De ahí, también, el llamado que varios economistas y columnistas hemos hecho para avanzar en la vía de las reformas estructurales y de la implantación de una política social que tenga como meta prioritaria el logro de una sociedad igualitaria. Convertir la búsqueda de la igualdad en un propósito nacional, considerando que no es incompatible con la libertad. Esto puede lograrse en un entorno de intervención estatal, de combate a la corrupción y de operación de los mercados.

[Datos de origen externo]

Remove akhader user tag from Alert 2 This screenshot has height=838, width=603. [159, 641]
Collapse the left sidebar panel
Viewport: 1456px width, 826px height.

En buena hora la Facultad de Economía de la Universidad de los Andes publicará en el segundo semestre del año un libro de Miguel Urrutia y Christian Robles que se titula 'Política social para la equidad en Colombia-Historia y experiencias', y concluye que “la política social sí tiene la capacidad para reducir la desigualdad en un país como Colombia”. Anotan, sin embargo, dos razones detrás de la falta de efectividad de la política social en el país: “Las limitaciones que impone el bajo recaudo de los impuestos y la poca progresividad de una gran parte del gasto público”.
Al contrario de lo que generalmente se cree, un planteamiento central del libro es que el nivel alto de impuestos no atenta contra el crecimiento económico. Afirmación que se sustenta en la experiencia de los países ricos a lo largo del siglo XX, que elevaron sustancialmente el recaudo de los impuestos sin afectar de manera negativa sus ritmos de crecimiento. Claro está que no solamente es importante la magnitud de los recaudos, sino la “composición” de estos, particularmente gravar a las personas naturales, la riqueza y la propiedad.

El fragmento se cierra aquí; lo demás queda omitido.